I'm using data in a format shown: Actual data set much longer. Column labels are: Date | Variable 1 | Variable 2 | Failed ?
I'm sorting the data into date order. Some dates may be missing, but an ordering function should be sorting this out. From there, I'm trying to split the data into sets where new sets are denoted by the far right column registering a 1. I'm then trying to plot these sets on a single graph with number of days passed on the x-axis. I've looked into using the ggplot
function, but it seems to require frames where the length of each vector is already known. I tried creating a matrix of a length based on the maximum number of days that passed for all sets and then fill the spare cells with NaN
values to be plotted, but this took ages as my data set is quite large. I was wondering whether there was a more elegant way of plotting the values against days past for all sets on a single graph, and then iterate the process for additional variables.

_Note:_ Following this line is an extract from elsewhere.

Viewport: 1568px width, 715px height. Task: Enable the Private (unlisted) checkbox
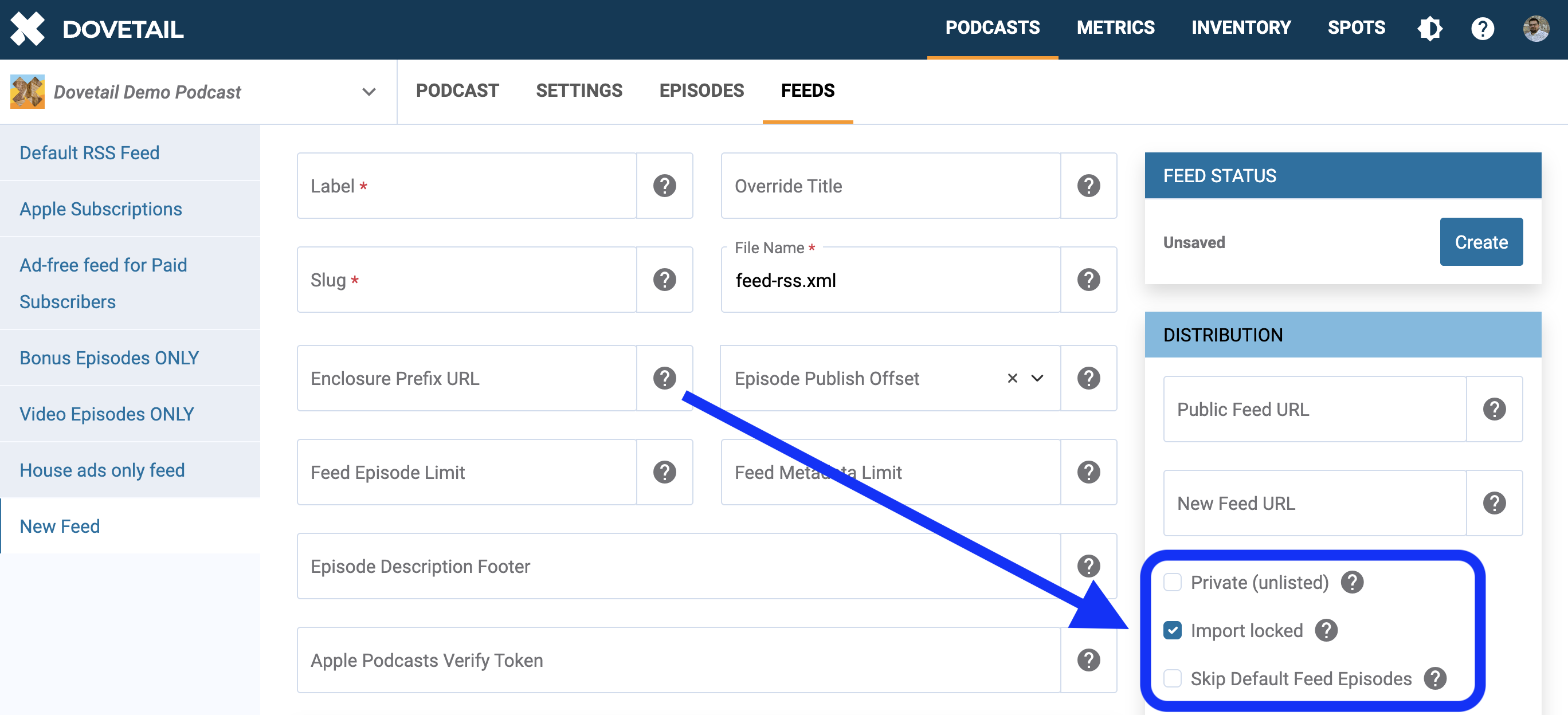tap(1173, 582)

Any help would be much appreciated.
Code for a reproducible example is included here:
test <-matrix(c(
"01/03/1997", 0.521583294, 0.315170092, 0,
"02/03/1997", 0.63946859, 0.270870821, 0,
"03/03/1997", 0.698687101, 0.253495021, 0,
"04/03/1997", 0.828754157, 0.233024574, 0,
"05/03/1997", 0.87078867, 0.214507537, 0,
"06/03/1997", 0.883279874, 0.212268627, 0,
"07/03/1997", 0.952083969, 0.062663598, 0,
"08/03/1997", 0.991100195, 0.054875256, 0,
"09/03/1997", 0.992490126, 0.026610776, 1,
"10/03/1997", 0.020707391, 0.866874513, 0,
"11/03/1997", 0.32405139, 0.778696984, 0,
"12/03/1997", 0.32665243, 0.703234151, 0,
"13/03/1997", 0.603941956, 0.362869647, 0,
"14/03/1997", 0.944046386, 0.026992527, 1,
"15/03/1997", 0.108246142, 0.939363715, 0,
"16/03/1997", 0.152195386, 0.907458966, 0,
"17/03/1997", 0.285748169, 0.765212667, 0), ncol = 4, byrow=TRUE)
colnames(test) <- c("Date", "Variable 1", "Variable 2", "Failed")
test <-as.table(test)
test